Local inhabitants are sedentary farmers, numbering approximately 150–300 in recent years. They speak Arabic and maintain livelihoods based on goat herding, olive cultivation, and grazing. Dependence on water tankers, solar panels, and community cisterns is common due to limited infrastructure access.

== Settler violence ==

Saturday Evening armed Israeli settler attack against unarmed Palestinian civilian and international humanitarian aid workers, Khirbet al-Mirkaz, November, 2025

In November 2025, several Palestinian, regional, and international media outlets reported a sharp escalation of Israeli settler attacks against the civilian population of al-Mirkaz accompanied by injuries, property damage, and growing insecurity for residents. According to Al Jazeera, settler violence intensified across the South Hebron Hills during this period, with assaults documented in and around the hamlet as part of a broader surge in West Bank attacks.

Video published by the Times of Israel showed settlers assaulting Palestinians in the South Hebron Hills, consistent with additional reports identifying al-Mirkaz as one of the affected communities.

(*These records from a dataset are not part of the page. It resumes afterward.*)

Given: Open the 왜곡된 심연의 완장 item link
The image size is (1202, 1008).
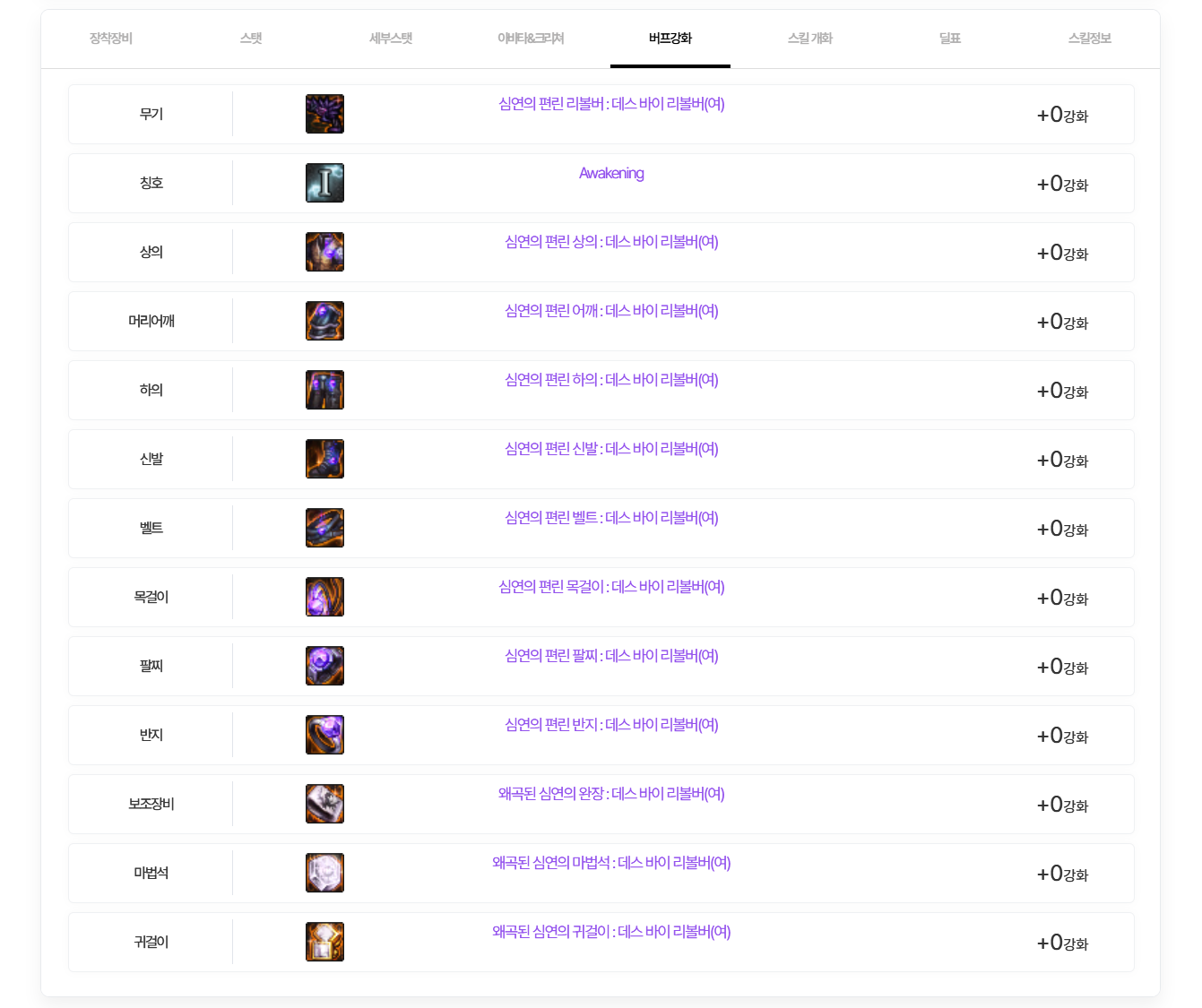Looking at the screenshot, I should pyautogui.click(x=611, y=794).
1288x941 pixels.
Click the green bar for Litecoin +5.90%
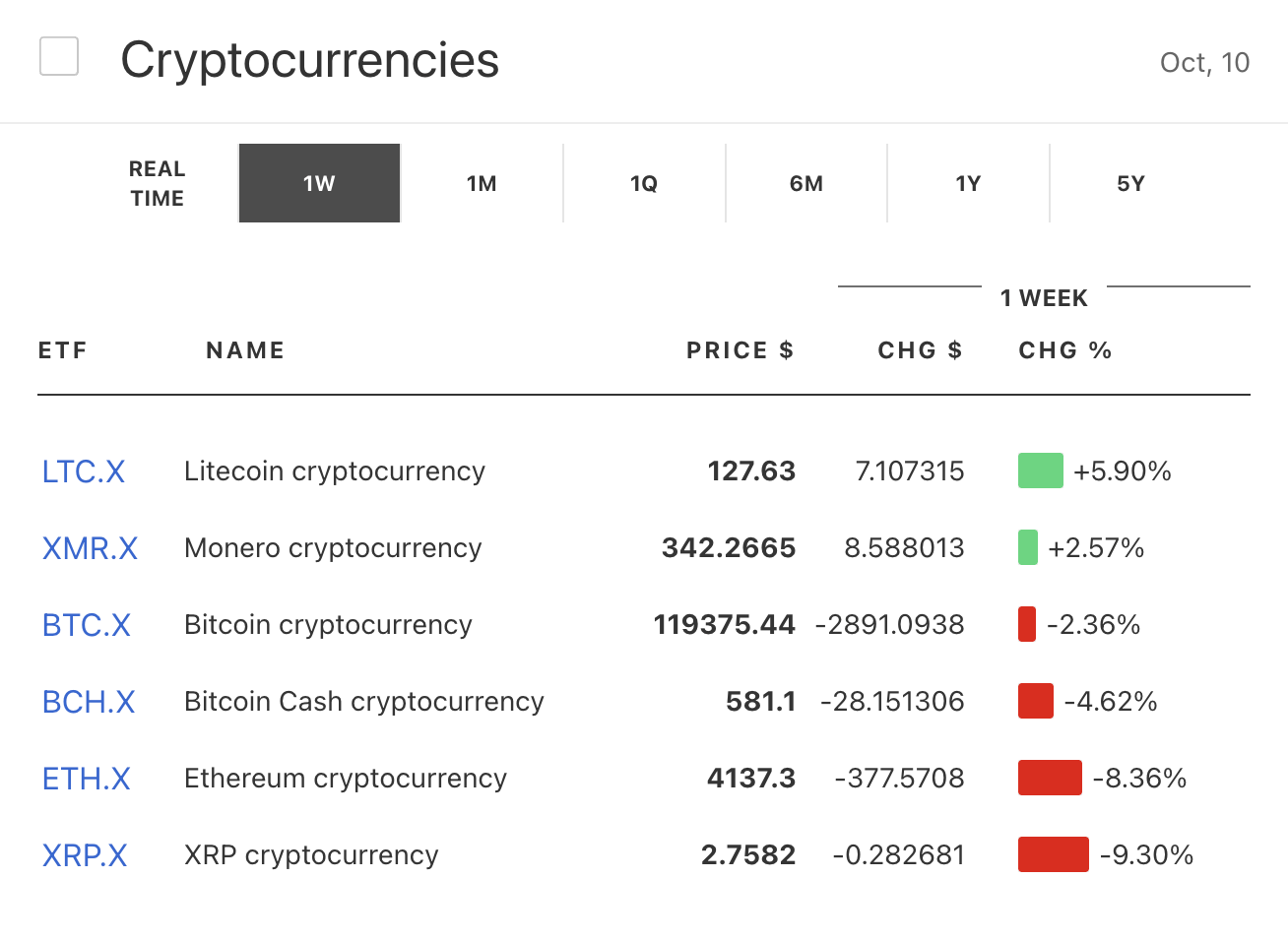pos(1040,470)
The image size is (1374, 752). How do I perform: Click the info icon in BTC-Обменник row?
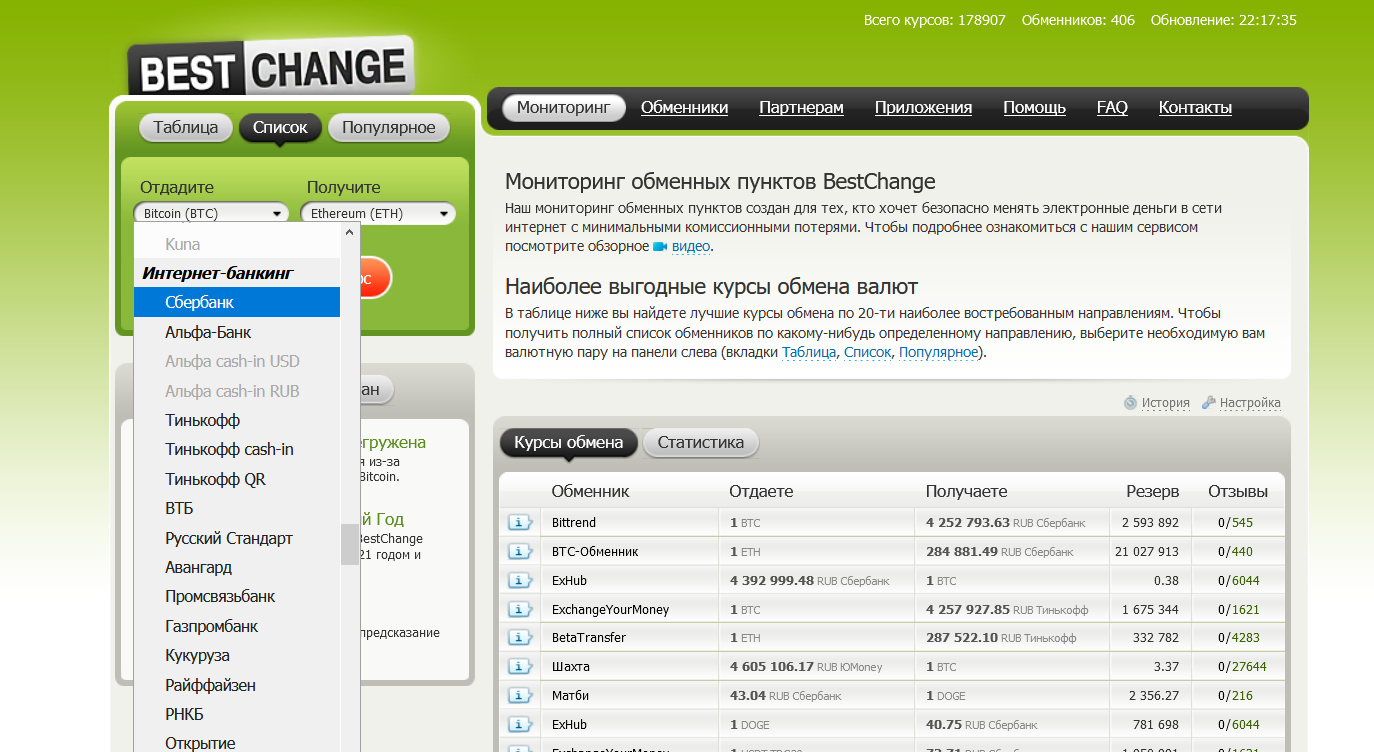pos(520,552)
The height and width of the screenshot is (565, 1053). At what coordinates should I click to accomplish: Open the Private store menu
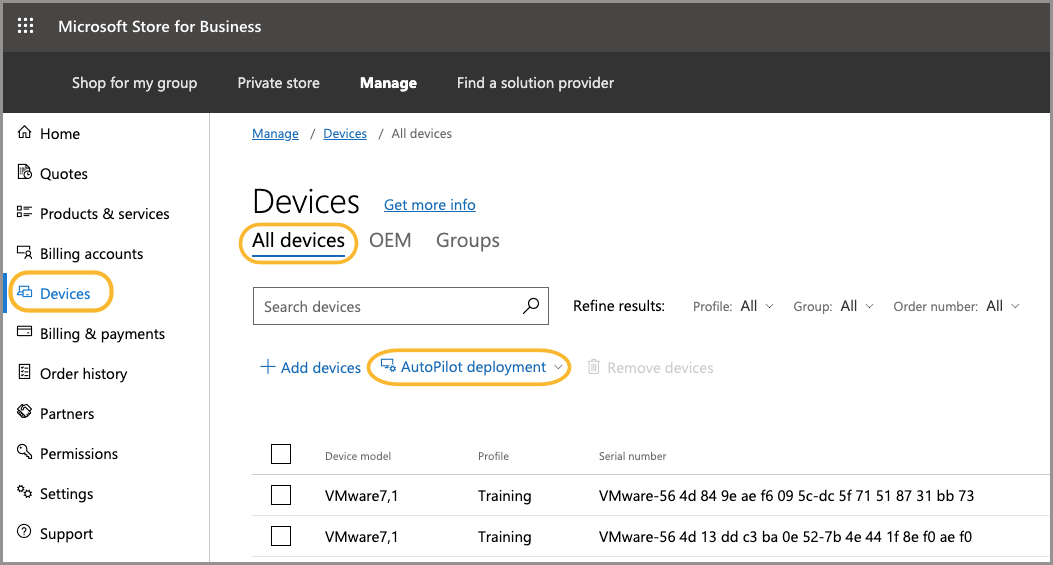[278, 83]
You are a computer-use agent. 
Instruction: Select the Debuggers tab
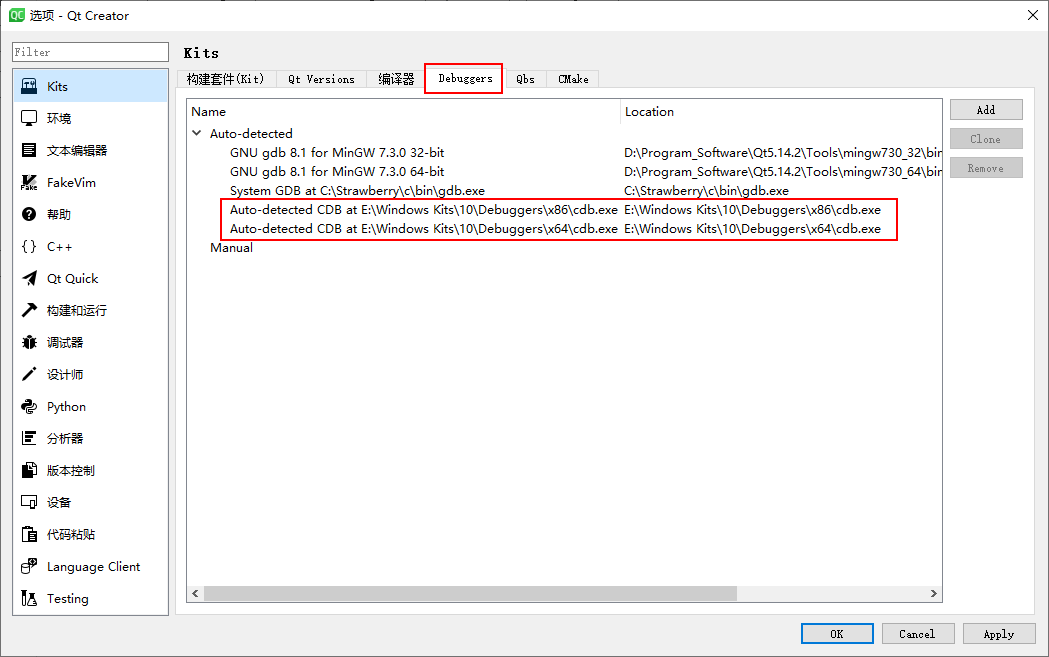(463, 78)
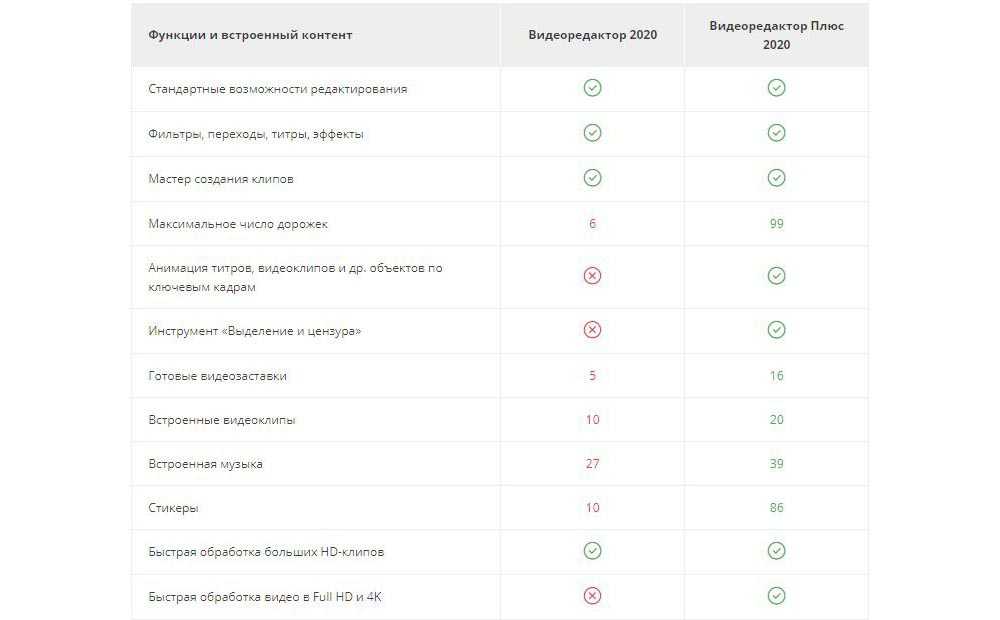Click green check for Мастер создания клипов in Видеоредактор 2020
The width and height of the screenshot is (1000, 620).
[x=592, y=178]
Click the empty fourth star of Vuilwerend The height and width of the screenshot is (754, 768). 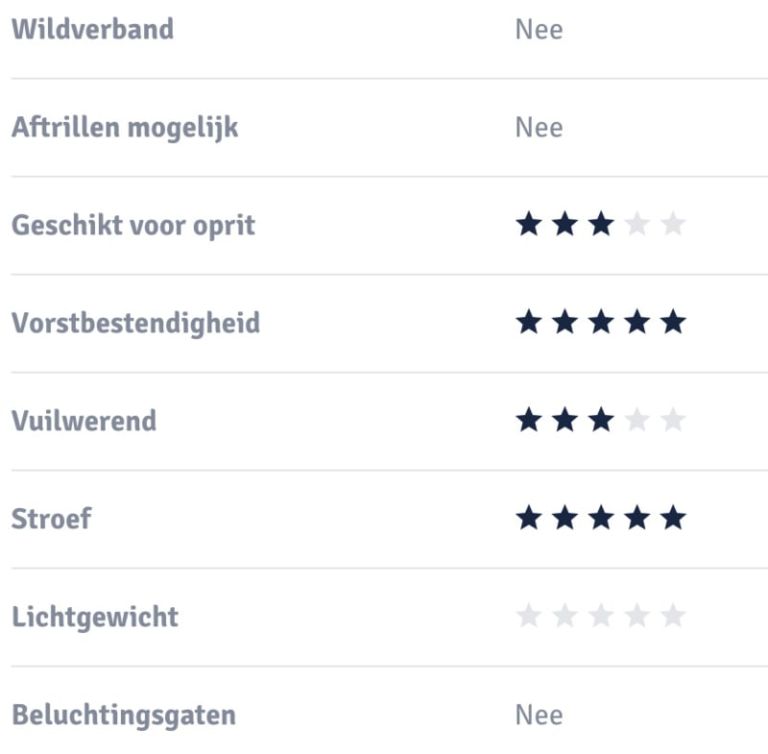pyautogui.click(x=637, y=421)
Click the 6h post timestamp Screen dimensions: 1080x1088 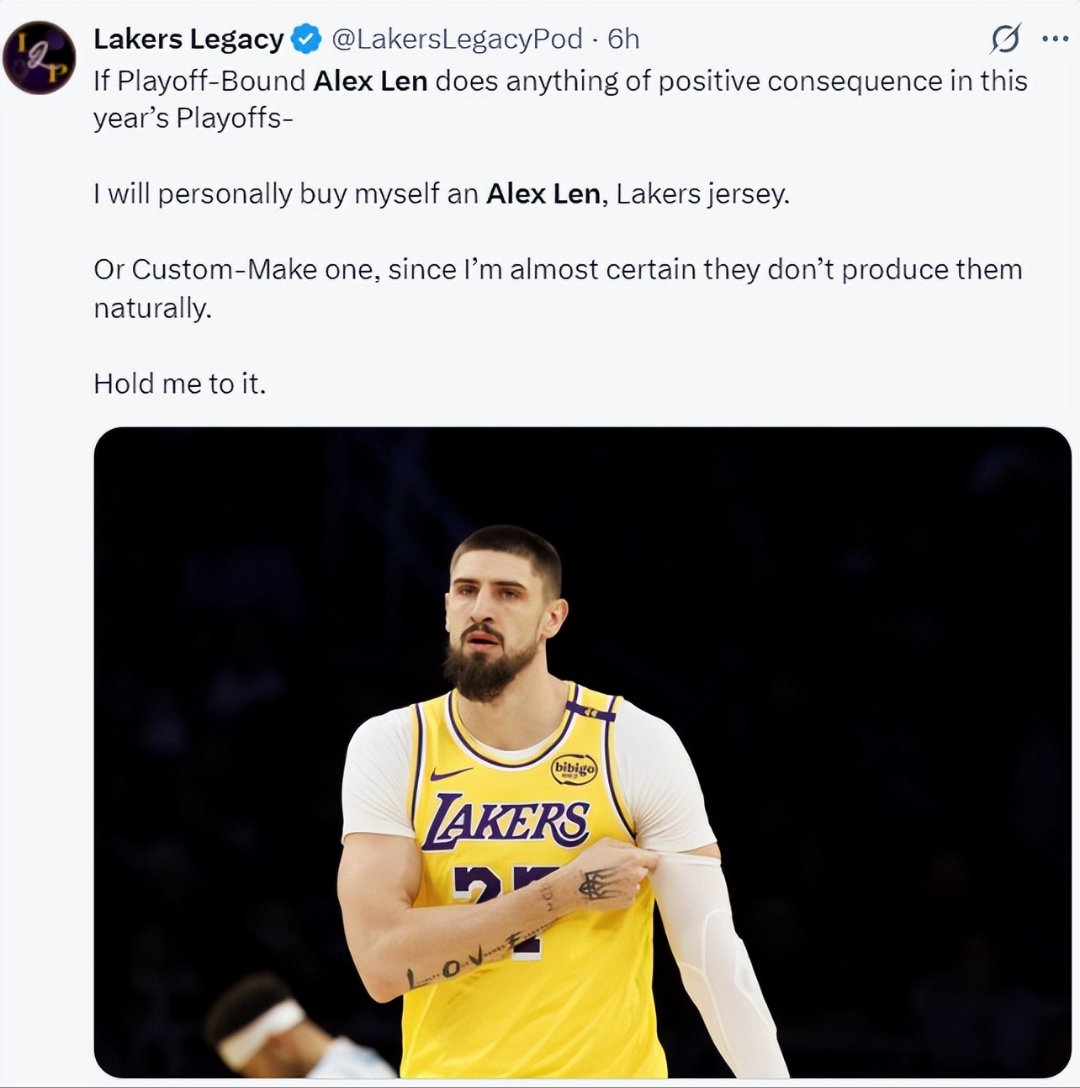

A separate live report by the same outlet noted that seven settler attacks were recorded in a single night across the West Bank, indicating what it described as an intensifying pattern of violence that included incidents in the South Hebron Hills region.

More detailed accounts from regional and local agencies reported direct injuries in al-Mirkaz itself. Anadolu Agency stated that five Palestinians were wounded when settlers attacked residents with sticks and stones, damaging property before Israeli forces arrived. Najah News likewise reported settler groups entering the hamlet, assaulting residents, and vandalizing structures belonging to local families. The Egyptian newspaper Youm7 also reported injuries resulting from attacks on al-Mirkaz, describing beatings and extensive property damage.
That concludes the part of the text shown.